Fr. Didier Van Hecke : “Ma joie, je dois la trouver au milieu des émigrés”

Ne pas arriver avec notre code de droit canon dans une main et une Bible dans l’autre.

Fr. Didier est le gardien de la fraternité de Marseille. Il nous partage comment ses frères et lui vivent leur appel franciscain dans une ville méditerranéenne en pleine transformation.

“Nous ne sommes pas là pour baptiser, mais pour vivre au milieu des gens.” La franchise de Fr. Didier Van Hecke interpelle. Tout comme son large sourire, qu’il garde inlassablement au visage, qu’il soit en balade dans les ruelles de Noailles, à table avec ses six frères ou encore auprès de Pierre, jeune exilé guinéen accueilli chez eux depuis quelques mois. À 70 ans, fort de ses nombreuses expériences en France et en Afrique, le franciscain à la large stature l’a bien compris : les frères “vivent à Marseille pour tisser des liens. Pour montrer qu’il est possible d’habiter ensemble, dans cette ville où le monde entier semble s’être réuni.”

NOAILLES, QUARTIER PAUPÉRISÉ

L’implantation actuelle des franciscains dans la cité phocéenne remonte à 2010, alors que l’archevêque de la ville, Mgr Pontier, leur confie la charge de l’église Notre-Dame de la Trinité, située dans le centre-ville. Au premier regard, l’édifice – comme la moitié des bâtiments du quartier de Noailles – étonne par sa vétusté. Trois jours auparavant, des pluies torrentielles en ont inondé la nef. La ruelle de La Palud, où se dessine discrètement la devanture de l’église, est déserte. “La sociologie du quartier a complètement changé ces trente dernières années”, décortique Fr. Didier, qui a lui-même rejoint la fraternité en 2019. “Avant, cette paroisse était l’une des plus grosses de Marseille. Depuis les années 1970, les environs se sont paupérisés. Maintenant, cette église est l’une des plus pauvres du centre-ville.” La population de Noailles, à majorité musulmane et immigrée, est originaire du Maghreb et d’Afrique sub-saharienne. La présence des frères, ici, n’a rien du hasard.
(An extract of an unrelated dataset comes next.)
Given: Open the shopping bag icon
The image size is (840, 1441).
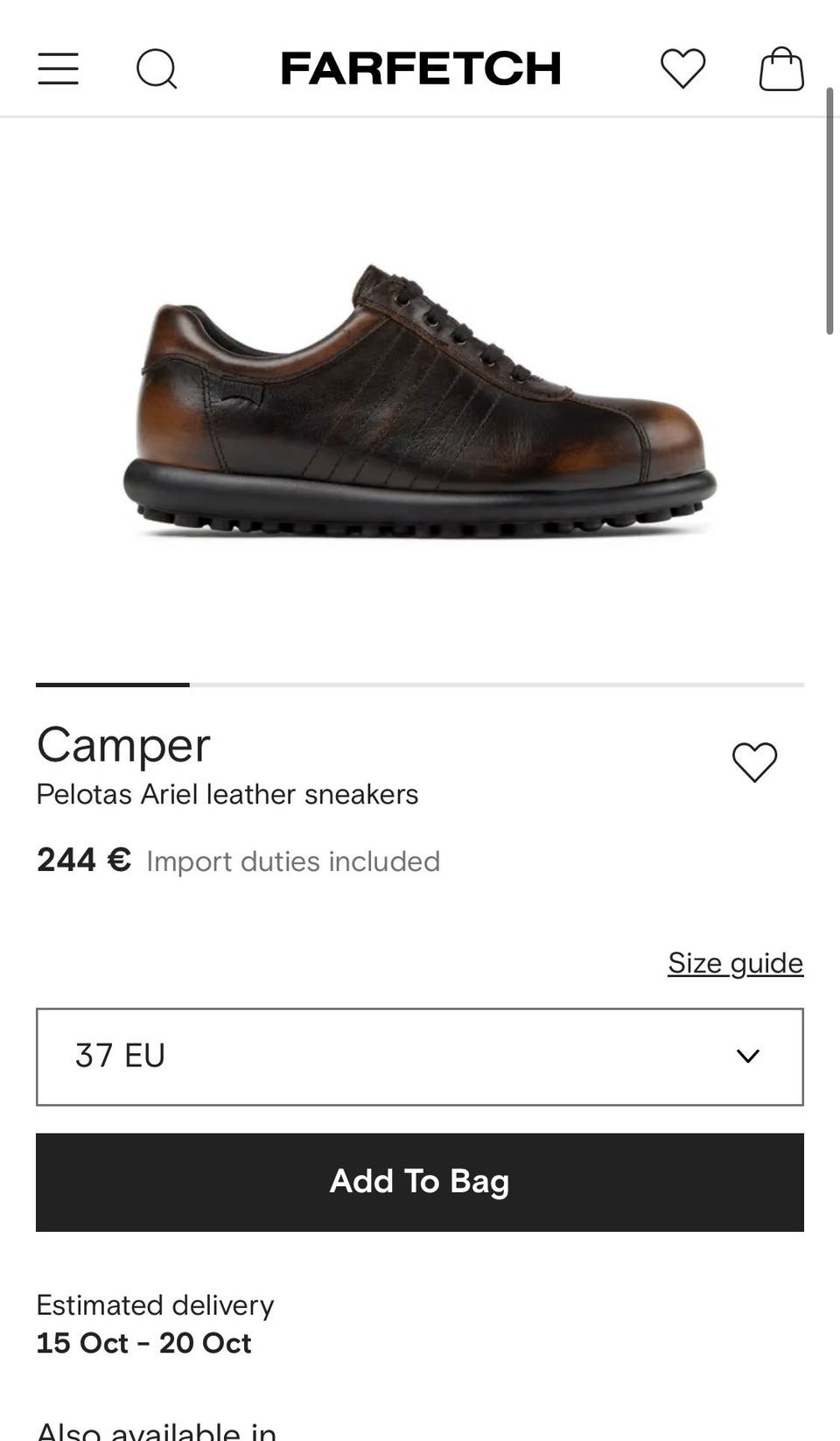Looking at the screenshot, I should pos(781,68).
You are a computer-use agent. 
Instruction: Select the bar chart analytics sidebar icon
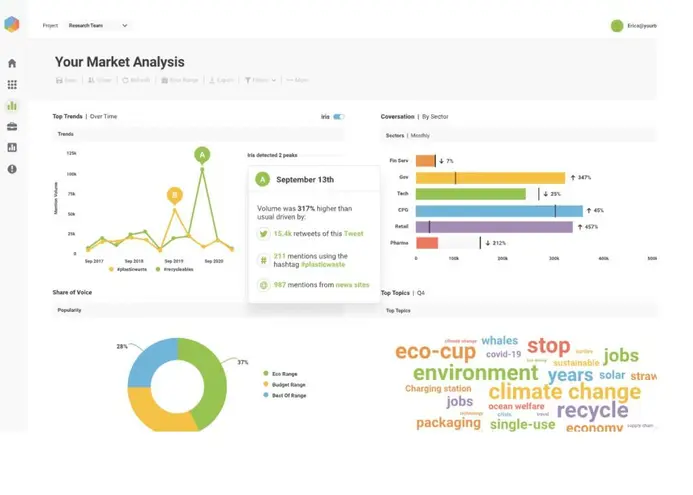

UNE PRÉSENCE “OUVERTE ET FRATERNELLE”

Sur l’artère principale, déambulant entre les salons de coiffure et les échoppes animées, Fr. Didier pénètre dans les boutiques, salue chaleureusement l’un ou l’autre des commerçants. Il appelle chacun par son prénom, vient aux nouvelles. Le franciscain reçoit de nombreuses marques de respect et de sympathie. “On ne nous a pas envoyés ici pour être curés d’une paroisse, mais d’abord pour être une présence fraternelle et ouverte”, rapporte-t-il.
Des mots qui résonnent avec l’intuition du pape François. “Nous devons être capables de tisser des liens fraternels là où l’on est […]. Ne pas arriver avec notre code de droit canon dans une main, et une Bible dans l’autre. Nous devons témoigner aux gens ce qui nous fait vivre !”, affirme-t-il.
D’un commun accord, la fraternité a choisi de faire des questions migratoires et de pauvreté une ligne directrice de sa mission. Chaque frère “l’incarne selon son charisme propre”, poursuit Fr. Didier. Ainsi de Fr. Florent, qui mène des maraudes dans le quartier, ou encore de Fr. Patrick, qui a en charge le dialogue islamo-chrétien auprès du diocèse. “Bien sûr, ce n’est pas toujours facile. Je m’en rends compte souvent : on est tellement mieux dans l’entre-soi intellectuel, social, théologique ! Mais je me dis qu’il y a vraiment une invitation à vivre. Un appel à aller au-delà de ses propres frontières, de ses propres limites.” Il partage ce passage du Deutéronome, qui le guide chaque année dans sa mission : “Tu trouveras ta joie au milieu de l’émigré.”
“Tout est dit”, reconnaît Fr. Didier humblement. “Ma joie, je dois la trouver ici ; au milieu de celui qui n’est pas comme moi, qui n’est pas de mon pays, ni de ma culture. Exactement comme nous y appelait, à son époque, saint François !”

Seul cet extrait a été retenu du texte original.